Seaton says
In his pre-budget statement of 6 December 2006 the Chancellor proposed additional tax charges on funds remaining within a pension scheme in respect of a member who dies whilst drawing an Alternatively Secured Pension (ASP). This move is designed to prevent people being able to pass wealth down through the generations via their pension in an attempt to avoid Inheritance Tax. The Chancellor also identified that Scheme Pensions were being used to avoid Inheritance tax.
At the Committee stage of the Finance Act 2006 the Standing Committee was made aware of the Counsel’s opinion prepared by Philip Baker, QC. He considered the four charges put in place in the Finance Act 2004, namely the unauthorised payment charge, the unauthorised payment surcharge, the scheme sanction charge and the potential de-registration charge, in the context of the European convention of human rights. His conclusion was that the charges were disproportionate given the potential mischief; that is the tax relief that would be enjoyed as a consequence of investing savings in property, or as a result of indirect investment in businesses. The penalties were much greater than the tax loss and there was no opportunity to mitigate that loss, because the charges were automatic; there was no opportunity for someone to appeal against them. His opinion was that the penalty regime in the 2004 Act could come under scrutiny from the perspective of the European Convention on Human Rights. We believe these additional taxes are an even more blatant breach of the European convention and will be challenged if put on the statute book.
A Scheme Pension is not a device to avoid an Inheritance Tax liability. It was created to allow final salary pension schemes to pay members’ pension benefits. On death of the member and any dependant any surplus reverts to the trustees to be used to provide benefits to other members. Making a tax charge on such a notional fund would further exacerbate the funding shortfalls in final salary pension schemes. Any Scheme Pension must be calculated to assume that at the member’s normal life expectancy the fund will be extinguished. Therefore the basis of the calculation must be to assume there is no fund remaining on death. Whilst the pension is being paid, income tax is paid on the pension. Should a member die earlier than predicted then there will be a surplus for redistribution. However, no one dies to avoid tax! We will be making our points robustly to the Chancellor on this matter.

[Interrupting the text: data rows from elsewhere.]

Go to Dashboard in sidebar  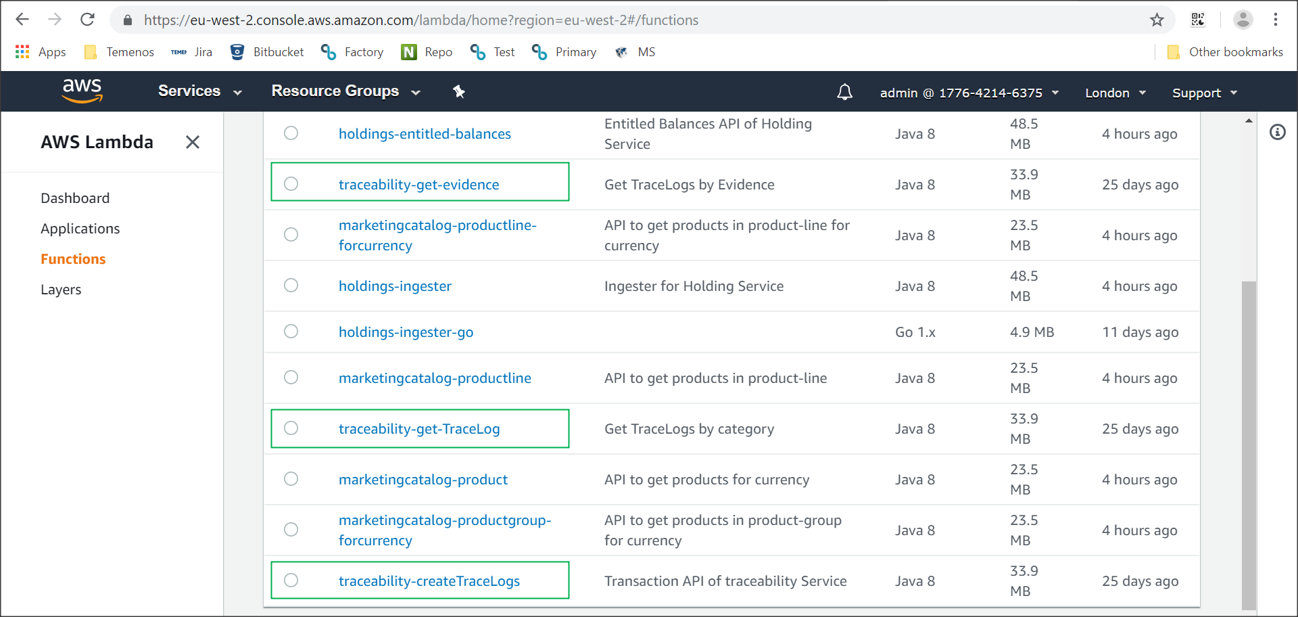click(75, 198)
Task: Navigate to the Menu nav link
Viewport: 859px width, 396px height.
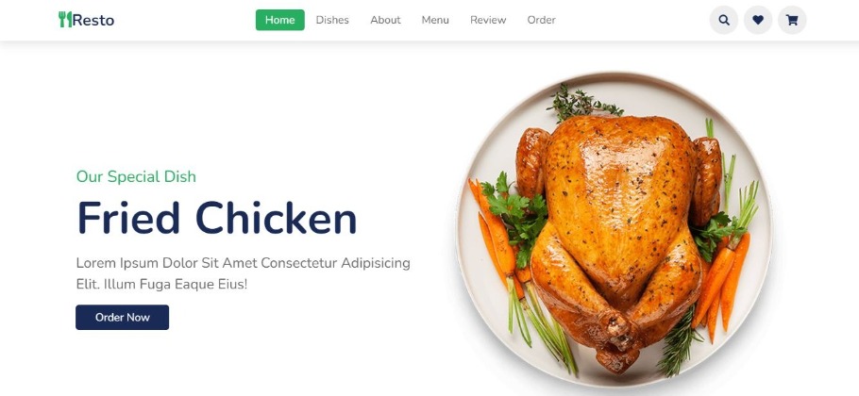Action: coord(435,20)
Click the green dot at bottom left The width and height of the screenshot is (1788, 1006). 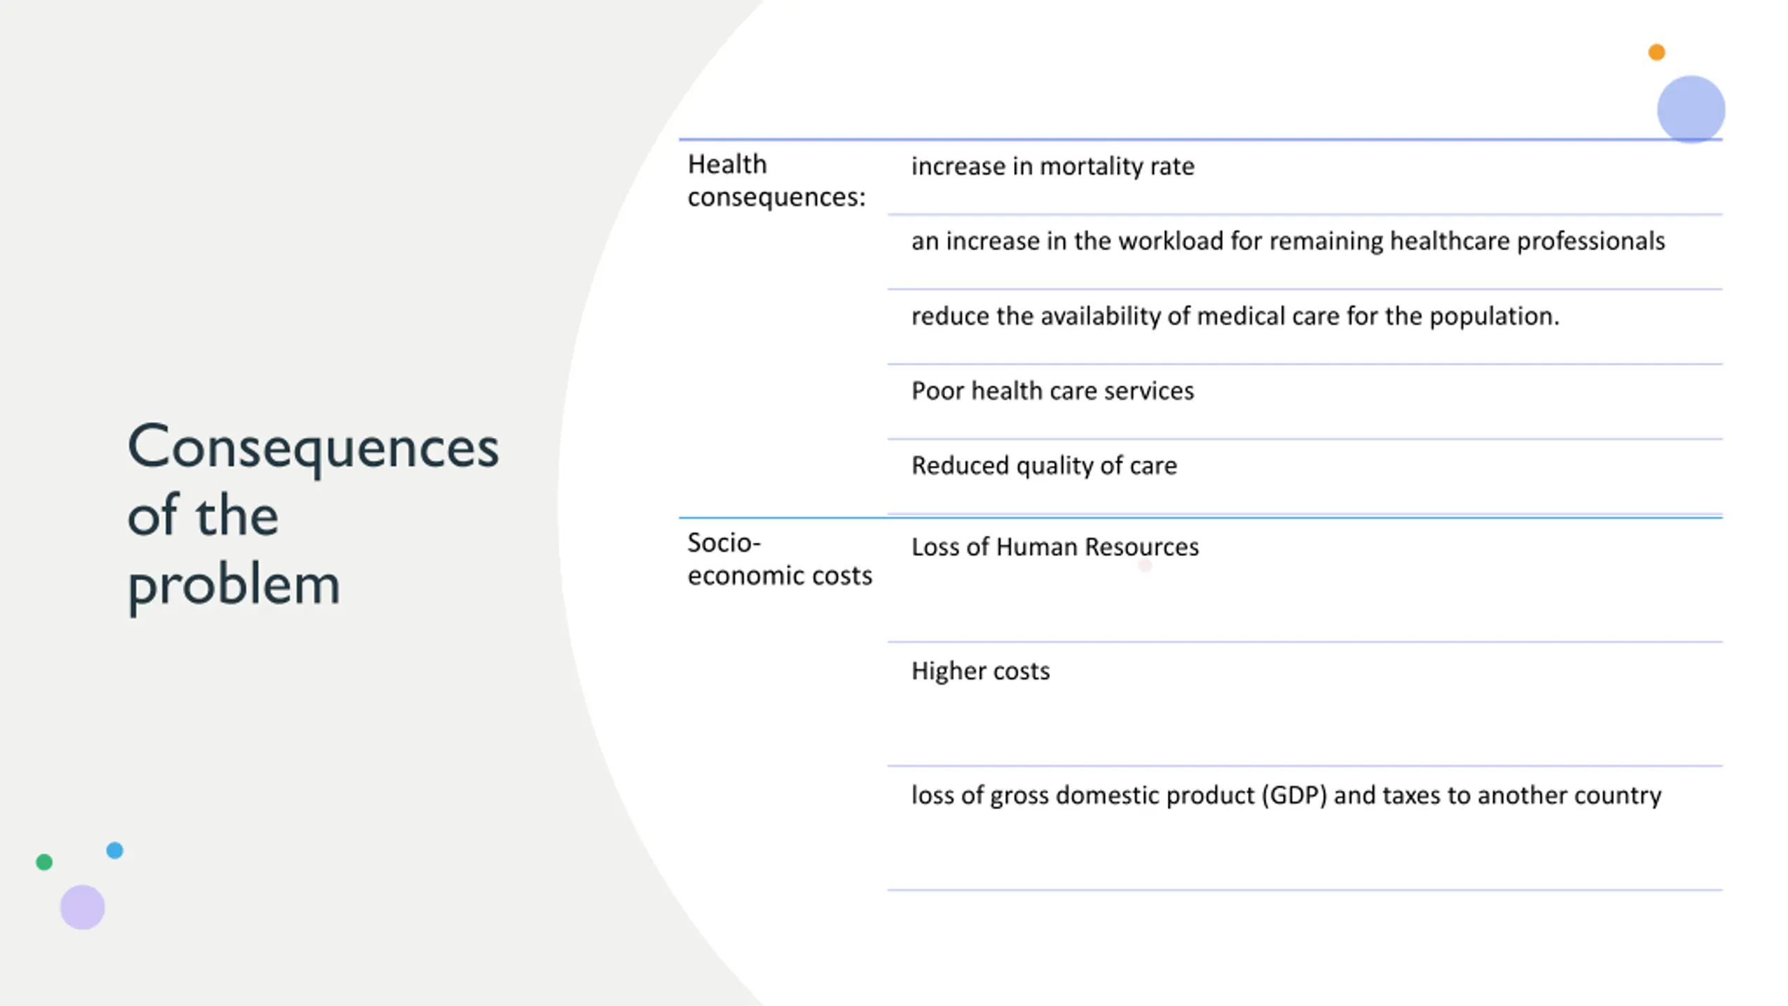[44, 862]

For most people looking at pension arrangements, the age of 75 and death thereafter is a long way off. What is important today tends to be flexibility.
The proposals are not law and must be put through Parliament in the next Finance Bill. This will not receive Royal Assent before July next year. It is possible that industry pressure may convince the Chancellor to make changes.
It is extremely regrettable that after four years of debating pensions simplification, the Chancellor has seen fit to keep tampering with the rules. Rowanmoor Pensions is committed to providing the most flexible innovative pension structures possible and will change rules within the legislation to ensure our clients maintain maximum choice and flexibility.